Among the entries below, how many lines have the word "Given"? Answer only with the number.

Material for this exercise:
---------------
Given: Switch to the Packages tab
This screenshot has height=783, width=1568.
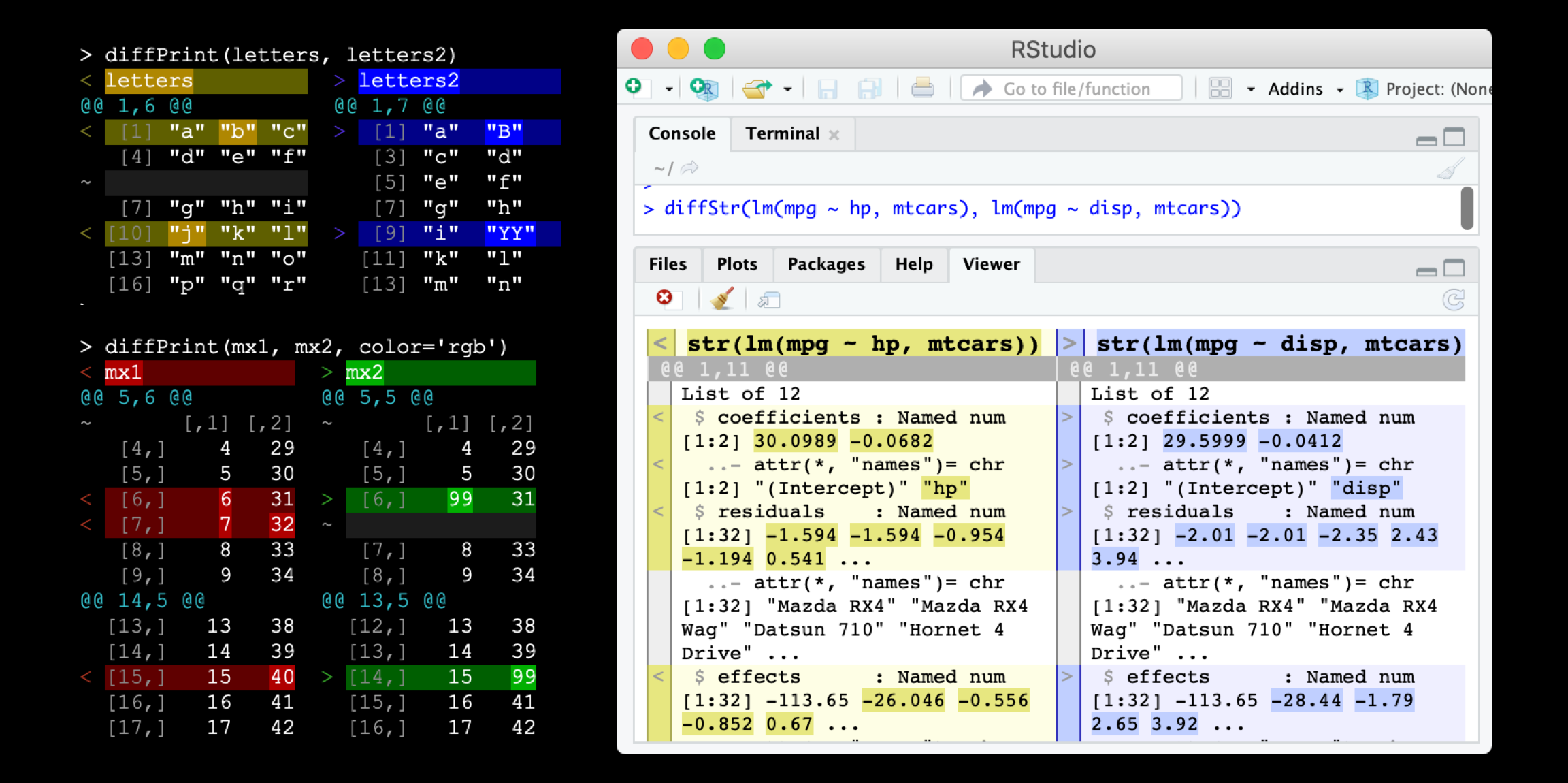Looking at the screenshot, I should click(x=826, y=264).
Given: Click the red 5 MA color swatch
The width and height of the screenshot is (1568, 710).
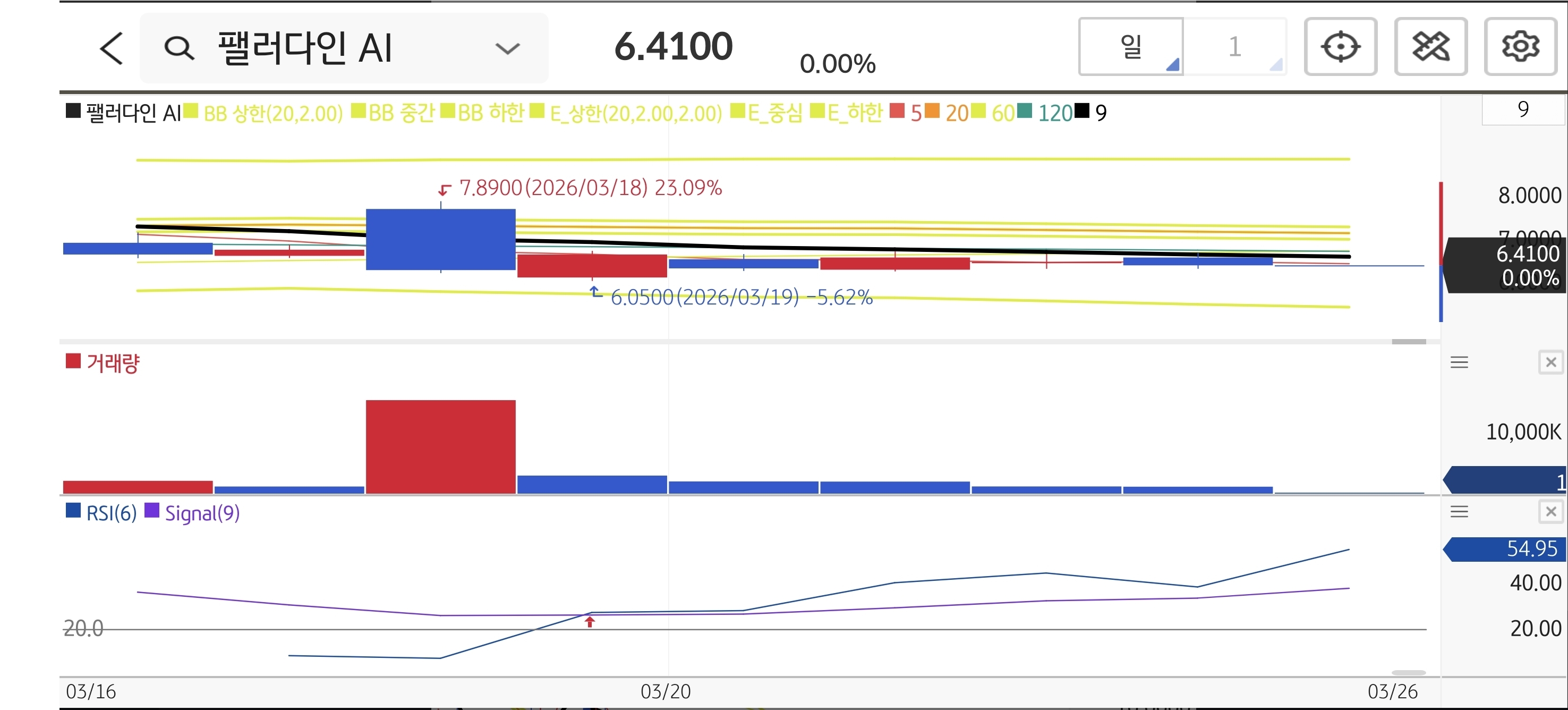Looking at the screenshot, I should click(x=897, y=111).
---------------
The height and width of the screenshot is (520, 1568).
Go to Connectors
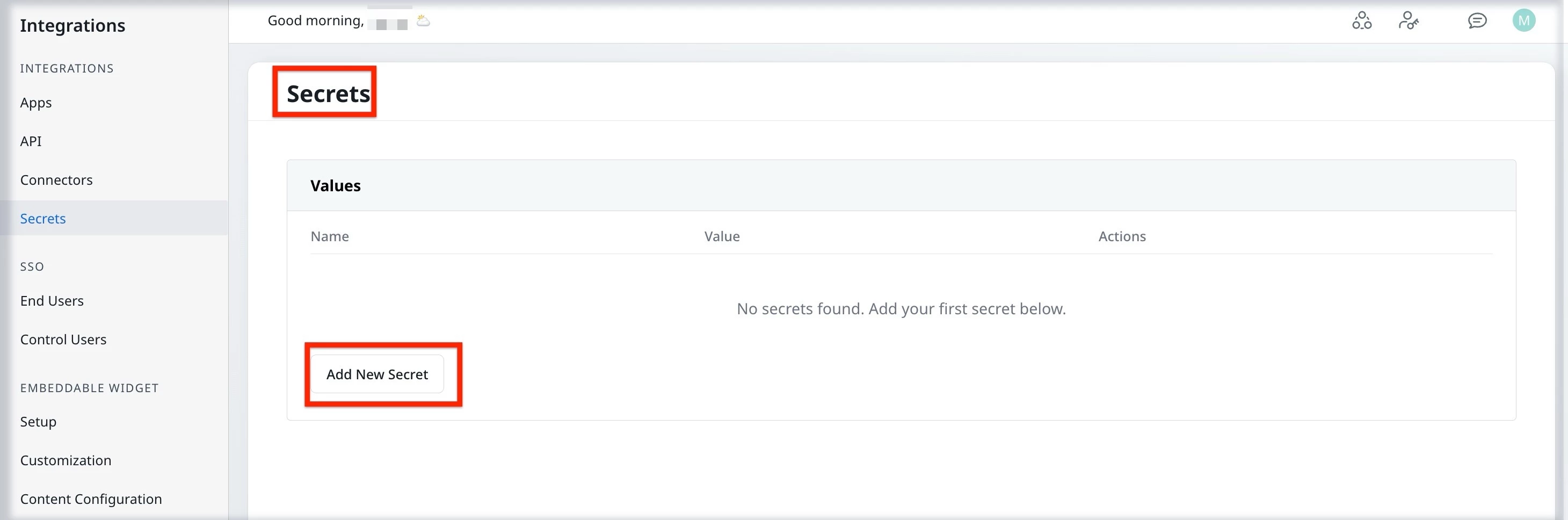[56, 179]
---------------
Output for this exercise:
2